Passage to read =>
►
I get the feeling that he was allowed to coast, editors deferring to his expertise. Editors who were more informed about music would have challenged the obvious generalizations that we're challenging here.

bendy, Wednesday, 17 October 2007 14:47 (sixteen years ago) link

People wore their own band shirts all the time before Pavement, i.e. the Clash! Ergo, it is a requirement.

roxymuzak, Wednesday, 17 October 2007 15:04 (sixteen years ago) link

It was mentioned before upthread, but I thought linking to Bangs piece was kind of weird move. From the Breihan v Harvilla piece, linked upthread:

Go to SFJ’s personal blog now and he links to 1979’s famed Lester Bangs Voice essay "The White Noise Supremacists" and describes Bangs as “somebody who saw this coming twenty-eight years ago.” This ain’t that. First of all, what Bangs is describing is far uglier and more explicit: Racial slurs permeating the CBGBs scene, Nazi regalia flaunted for cheap shock value, Richard Hell getting shit for having a black guitar player, etc. To even obliquely hold that up as a precedent to or as racially problematic as the Arcade Fire not swinging enough or whatever is incredibly unfair. I guess that’s where I’m getting the “malicious racism” overtones in what SFJ writes now, and maybe I’m overanalyzing, but hey, he brought it up. He sees a parallel there and I don’t.

Mark Clemente, Wednesday, 17 October 2007 15:10 (sixteen years ago) link

That was Harvilla, btw, not Breihan.

Mark Clemente, Wednesday, 17 October 2007 15:10 (sixteen years ago) link

I think the most galling thing about this is that SFJ easily has the level of press access to talk to 90% of the contemporary acts he mentioned if he wanted to, but he'd rather just blatantly misrepresent the intentions of the music they make from afar. Granted, as a critic he seems way more into think pieces and reviews than interviews and profiles, and like John said, "authorial intention" might not be that important to this topic. But when he writes stuff like this, or, say, lobs a grenade like the Stephin Merritt thing without even trying to get the guy's side of the story before doing so, he comes off like a shock blogger, just saying outrageous shit about popular artists just to attract some web traffic. This year it's Arcade Fire, any other year it'd be another emblematic indie band of the moment.
◄
Exercise task A =>
Print everything in the forum discussion about SFJ's writing from "bendy, Wednesday, 17" down to "is a requirement.", word for word.
Exercise task B =>
Proceed with the forum discussion about SFJ's writing, picking up right after its final sentence.

Entries provided =>
►
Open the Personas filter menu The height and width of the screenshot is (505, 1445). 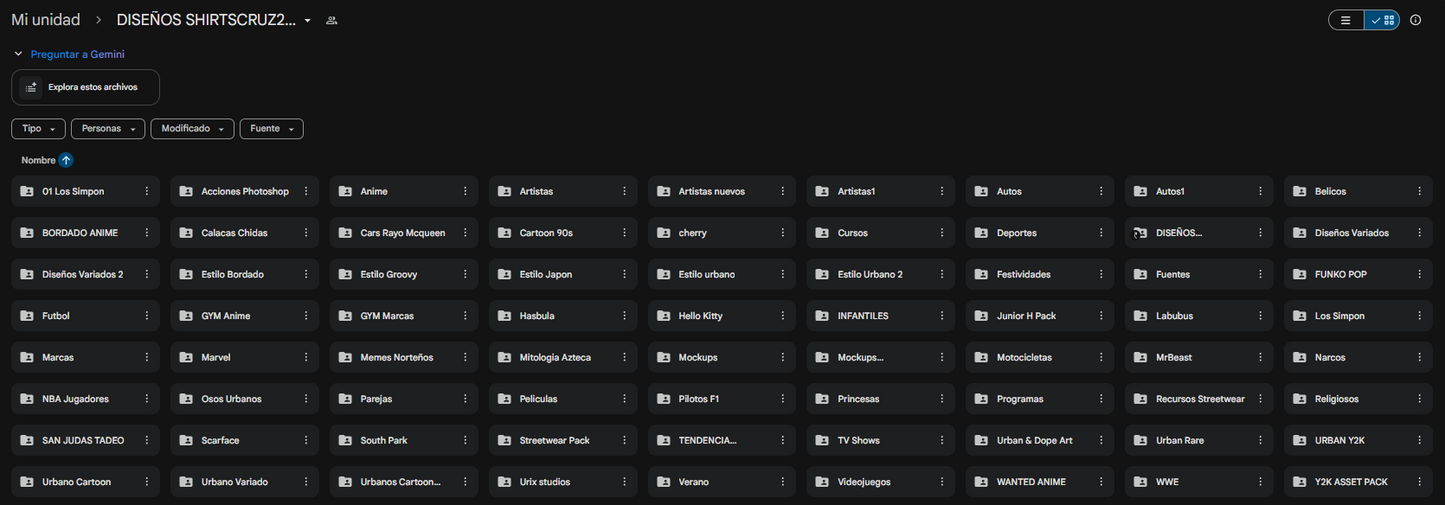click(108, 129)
◄
►
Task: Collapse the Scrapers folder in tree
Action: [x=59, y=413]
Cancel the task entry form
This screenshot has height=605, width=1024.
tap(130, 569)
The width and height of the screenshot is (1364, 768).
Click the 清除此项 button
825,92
◄
Response A =>
bendy, Wednesday, 17 October 2007 14:47 (sixteen years ago) link

People wore their own band shirts all the time before Pavement, i.e. the Clash! Ergo, it is a requirement.

Response B =>
Alex in Baltimore, Wednesday, 17 October 2007 15:26 (sixteen years ago) link

he comes off like a shock blogger, just saying outrageous shit about popular artists just to attract some web traffic

Completely right. With his history here, one of my first thoughts on reading the article was that it was an unusually public instance of ILX trolling.

Ui: C or D?

dad a, Wednesday, 17 October 2007 15:36 (sixteen years ago) link

The use of Arcade Fire as some sort of exemplar of contemporary Indie Rock is ridiculous.

What? Arcade Fire is perhaps one of the two or three most visible exponents of indie rock.

jaymc, Wednesday, 17 October 2007 15:39 (sixteen years ago) link

and the EL Lay studio-rock posse's

Alfred = Xgau?!?

jaymc, Wednesday, 17 October 2007 15:43 (sixteen years ago) link

haha oh like THAT'S news

da croupier, Wednesday, 17 October 2007 15:47 (sixteen years ago) link

Sasha is slowly turning into that scene from Jerry Maguire where he goes "I am Mister Black People!"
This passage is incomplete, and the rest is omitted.